Dry bed processes includes the iron sponge process using iron oxide and the molecular sieve technique using a reagent of crystalline alkali-metal aluminosilicates (Jensen & Webb, 1995). The Stretford process produces elemental sulphur from acid gas using sodium carbonate, sodium vanadate, anthraquinone and disulphonic acid (Jensen & Webb, 1995). The Lo-Cat process utilises iron ions to perform direct conversion of H2S into elemental sulphur (Newman, 1985). The operation is flexible and can operate over wide H2S content and process condition ranges and has demonstrated resistance to the presence of contaminants (Newman, 1985).
Batch processes
These include iron sponge and caustic soda treatment (traditional flue gas desulphurisation), however, because the reactant is discarded, it is only suitable for removing small sulphur concentrations (Manning & Richard, 1991).

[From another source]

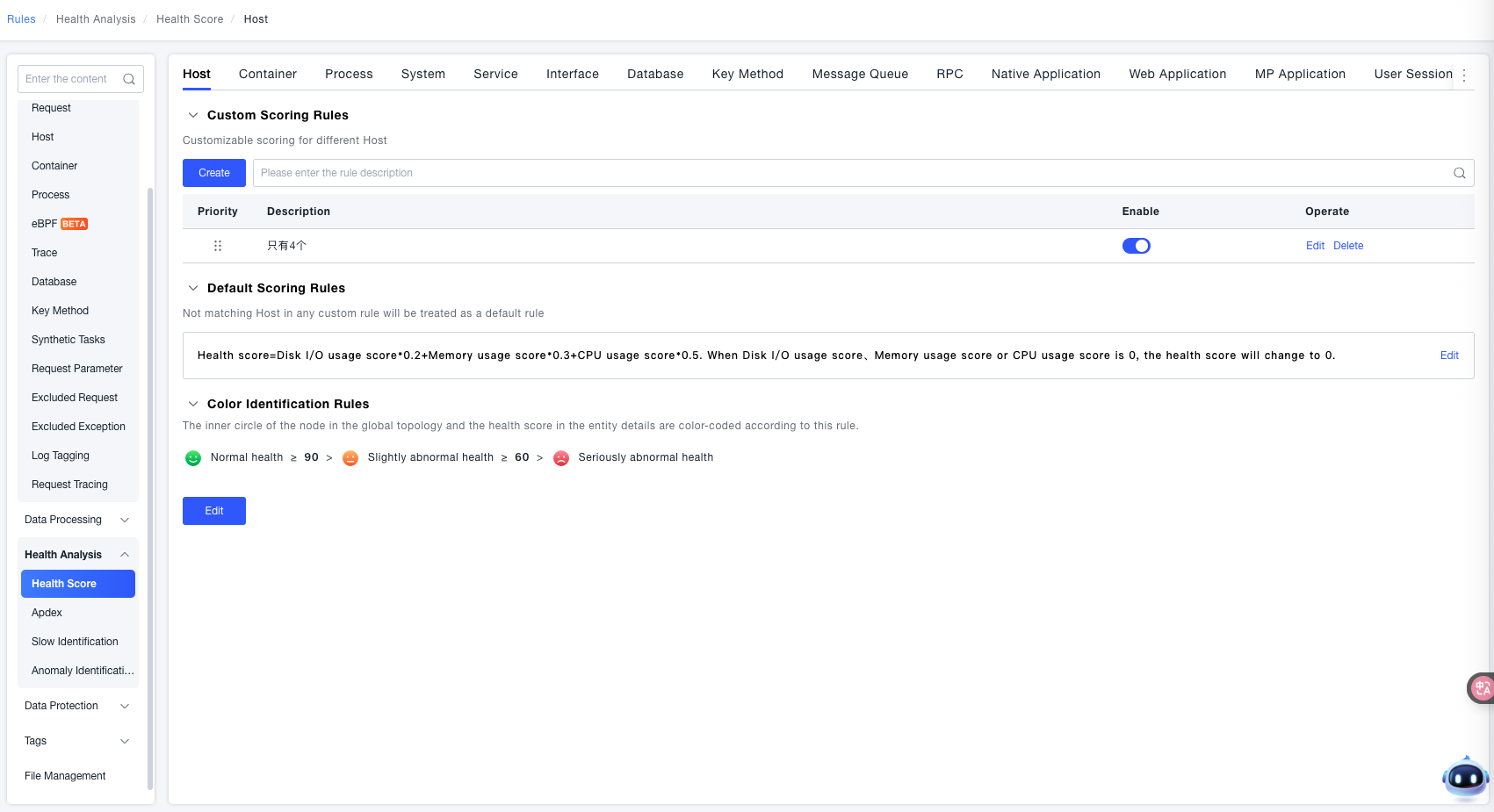Collapse the Default Scoring Rules section
Screen dimensions: 1494x812
point(193,288)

Iron sponge is the most widely used form of non-regenerable scavenger (Houghton & Bucklin, 1994) and are of use for small quantities of sulphur (180kg/day or less) (Kidnay & Parrish, 2006). Batch processes have lower capital investment compared to continuous, however, pseudo-continuous operation requires two systems in parallel (one operating and one regenerating) (Manning & Richard, 1991). The small-scale nature of these operations make them unsuitable for the current design where large gas quantities are expected and continuous operation is demanded as part of the design philosophy.
Solvent processes
These processes have relatively high chemical and catalyst purchase and disposal costs (Jensen & Webb, 1995). Chemical solvents are corrosive (Burr & Lyddon), requiring specialist construction materials. Regeneration of chemical solvents is usually via the application of heat (Burr & Lyddon) and requires more energy than physical solvents (Kidnay & Parrish, 2006) since the heat of desorption is much lower for physical solvents than chemical.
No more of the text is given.